Alors seulement le paysan crut deviner la pensée du tavernier. Il rougit violemment et balbutia, gêné :

— Je pense, monsieur, que vous pensez mal de moi à cause de cet or ; mais vous vous trompez. Connaissez-vous le jeune sieur de Beauséjour ?

— Hein ! si je connais le jeune et riche sieur de Beauséjour ? Mais je vous crois bien ! Qui ne le connaît pas ce vaillant et généreux jeune homme ?

— Vaillant et généreux… Ah ! oui, monsieur, vous avez dit vrai. Eh bien ! pensez ce que vous voudrez, mais c’est lui qui tout à l’heure m’a remis cette bourse, et c’est lui qui m’a délivré d’un cachot dans lequel j’étais enfermé. Comprenez-vous ?

— Si je comprends… mais oui, mais oui ! Ah ! je vous fais mes excuses… Voyez-vous, de l’or on voit ça si rarement, et puis il y a tant de malandrins…

— C’est bien, monsieur, n’en parlons plus.

Il se mit à boire et à manger sous l’œil stupéfait de l’aubergiste. Seulement, le pauvre garçon avait oublié la recommandation de Beauséjour de ne pas dire à quiconque ce qui s’était passé à la caserne. Certes, on ne pouvait douter de la discrétion du tavernier, mais un oubli là aussi, une parole imprudente, un client de passage, et peu s’en faudrait que l’affaire de la caserne fut connue de la cité entière dès le lendemain, et que les noms de Beauséjour et Jaunart fussent placardés et leurs têtes mises à prix ! Que savait-on ?

Mais Jaunart ne pensait à rien de tout cela. Comme c’était bon de bien boire et bien manger ! Ah ! quelle faim…

Quand il eut été bien restauré, le tavernier le conduisit à la cuisine et lui indiqua le grabat dont il avait parlé. Jaunart s’y jeta lourdement pour s’endormir aussitôt d’un sommeil formidable.

Deux heures de nuit tintaient à un beffroi de la ville…

Lorsque Jaunart se réveilla, il faisait grand jour et beau soleil. Il était environ sept heures. Le tavernier, qui avait promis de l’éveiller à l’aube, dormait encore. La maison était silencieuse, mais au dehors on entendait cahoter les premières charrettes.
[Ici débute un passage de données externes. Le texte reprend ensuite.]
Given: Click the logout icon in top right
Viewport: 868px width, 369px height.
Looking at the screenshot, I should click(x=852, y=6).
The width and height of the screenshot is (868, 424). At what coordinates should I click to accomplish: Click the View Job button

Le jeune paysan quitta son grabat, se demandant non sans inquiétude ce qu’il allait faire : prendre le chemin de Saint-Augustin et courir au risque de se faire repincer, ou attendre au soir pour sortir. Un bruit de pas étouffés attira son attention, et ces pas venaient d’un escalier qui, au fond de la cuisine communiquait avec l’étage supérieur. Et dans cet escalier Jaunart vit paraître une jeune fille. Il bondit.
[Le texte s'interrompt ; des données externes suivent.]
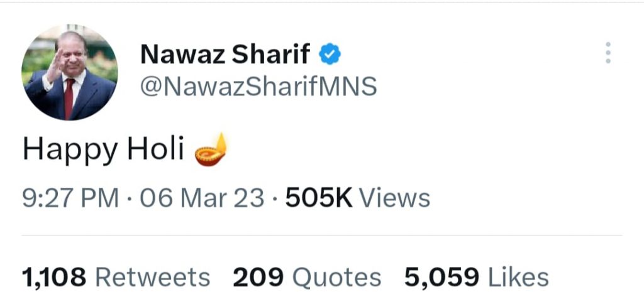
Task: Click the 209 quotes number
Action: (258, 278)
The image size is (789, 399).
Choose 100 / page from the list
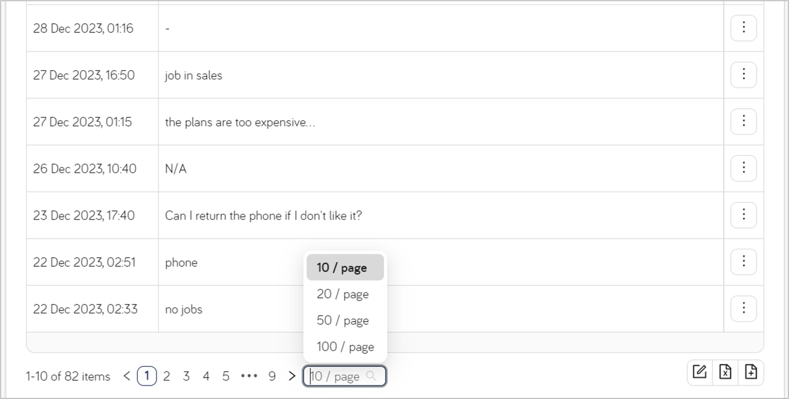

— Mariette ! Mariette ! cria-t-il et mettant ses mais sur ses yeux comme pour les palper et savoir si vraiment il voyait sa promise là, dans cette taverne, ou s’il faisait encore un rêve.

— Hein ! Manuel Jaunart ! proféra la jeune fille avec l’accent de la plus grande stupéfaction.

Puis deux exclamations de joie se rencontrèrent, et, la minute d’après, les deux fiancés s’enlaçaient avec une tendresse et un bonheur que nous ne saurions rendre dans toute sa vérité.